Le nouveau film d’Albert Serra (lauréat du prix Jean Vigo) fait se rencontrer deux personnages de l’histoire de France, le monarque absolu Louis XIV et le champion de la Nouvelle Vague Jean-Pierre Léaud. Nous avions, lors de sa présentation hors compétition au dernier Festival de Cannes, dressé un portrait critique de ce méta-film quelque peu étouffé par son hommage au monstre Léaud et mettions en garde contre une lecture un peu béate du nouveau film-programme de Serra. Partant de là, nous souhaitons tirer ici d’autres fils et y voir une proposition néanmoins plus aimable et ambitieuse qu’une lourde machine théorique.
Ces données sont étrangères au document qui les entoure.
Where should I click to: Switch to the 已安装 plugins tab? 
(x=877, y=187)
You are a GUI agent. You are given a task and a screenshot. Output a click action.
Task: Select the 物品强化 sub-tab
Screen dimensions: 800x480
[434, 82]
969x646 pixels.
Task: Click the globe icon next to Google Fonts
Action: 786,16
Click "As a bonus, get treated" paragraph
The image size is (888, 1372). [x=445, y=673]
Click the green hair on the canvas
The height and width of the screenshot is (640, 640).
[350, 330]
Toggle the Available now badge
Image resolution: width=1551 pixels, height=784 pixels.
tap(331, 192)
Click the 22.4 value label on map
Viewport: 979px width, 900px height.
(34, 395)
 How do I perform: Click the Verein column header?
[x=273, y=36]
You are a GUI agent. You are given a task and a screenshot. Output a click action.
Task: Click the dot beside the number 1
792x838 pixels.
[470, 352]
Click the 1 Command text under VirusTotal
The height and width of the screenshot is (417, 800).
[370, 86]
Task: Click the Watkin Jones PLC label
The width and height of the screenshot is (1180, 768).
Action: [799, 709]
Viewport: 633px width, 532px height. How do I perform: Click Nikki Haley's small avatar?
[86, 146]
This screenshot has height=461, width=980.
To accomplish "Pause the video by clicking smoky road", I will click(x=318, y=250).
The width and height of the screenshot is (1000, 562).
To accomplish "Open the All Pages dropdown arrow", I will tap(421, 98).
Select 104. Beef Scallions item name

Le roi de 72 ans, gangrené à la jambe, s’enferme dans l’obscurité d’une chambre versaillaise pour y recevoir des soins, continuer de gouverner et tenter d’arracher quelques moments de plus à cette pénible maladie. Sa longue agonie, que ne font qu’accélérer les médecins, permet d’observer l’esprit déterminé et clairvoyant d’un homme face à la bêtise de son temps et engoncé dans des protocoles mortifères. Mais au-delà de la chronique d’un épisode historique inédit et morbide, La Mort de Louis XIV serait surtout un film costumé sur la fin de vie, un regard appuyé sur la longue dégradation d’un corps, observée attentivement par une armée de courtisans grotesques et pourtant vécue avec grâce par son principal protagoniste. Au principe de cette étrange formule, se trouve la royauté de ce corps exceptionnel, qui rend nécessaire l’attention hors du commun que la cour – et le réalisateur – lui portent, qui fait de chaque scène un moment ritualisé, de chaque mot un discours soupesé, de chaque râle une potentielle expiration divine.
Grotesque médical
À un premier niveau, le film croise deux fils narratifs : la prolongation de l’activité gouvernementale du roi affaibli et la progression de la maladie, observée, commentée, et combattue par les médecins. De là découle un étrange suspense de chambre, l’attente insoutenable de l’horizon inéluctable annoncé par le titre et qui se refuse pourtant à arriver. La bataille contre la mort que mènent les doctes courtisans étale le processus dans le temps, fait de chaque tentative un événement grossier qui plonge la situation dans le ridicule. Le caractère sacré du corps royal justifie maints débats médicaux, dans un esprit de sérieux d’autant plus drôle que le regard doublement rétrospectif du spectateur (sa connaissance de la conclusion fatale et son regard médical d’homme moderne) lui rendent ces errements absurdes. La langue châtiée du roi, son esprit fin et malicieux, comme les ridicules protocoles auxquels il se soumet (notamment les adieux) renforcent ces effets de rire jaune, tout en conférant au monarque une certaine grâce. La qualité de jeu de l’acteur est ici déterminante. Les simagrées de Léaud, son rire enfantin, autant que sa persona cinématographique, contribuent à décaler le film et à nourrir un regard ironique, à donner vie à un personnage de mourant : le roi Léaud apparaît ainsi comme dans l’acceptation à la fois consciente et élégante de la situation.
Filmer l’agonie
On pressent cependant que le décorum historique n’est peut-être qu’un simulacre pour prendre le temps de filmer dans le détail le passage d’un corps vers la mort. L’attention des courtisans envers le roi est le vecteur de l’attention obligée du spectateur vers un homme mourant. Le lit royal n’est pas une literie d’hôpital, pourtant le regard est clinique. Le travail de l’image renforce le caractère mortuaire de la scène, alignant le visage du roi sur les couleurs de ses teintures, le camaïeu de pourpres et d’or évoquant les teintes de putréfaction d’un fruit – alors que l’alimentation même du roi est de plus en plus pénible et réduite au néant.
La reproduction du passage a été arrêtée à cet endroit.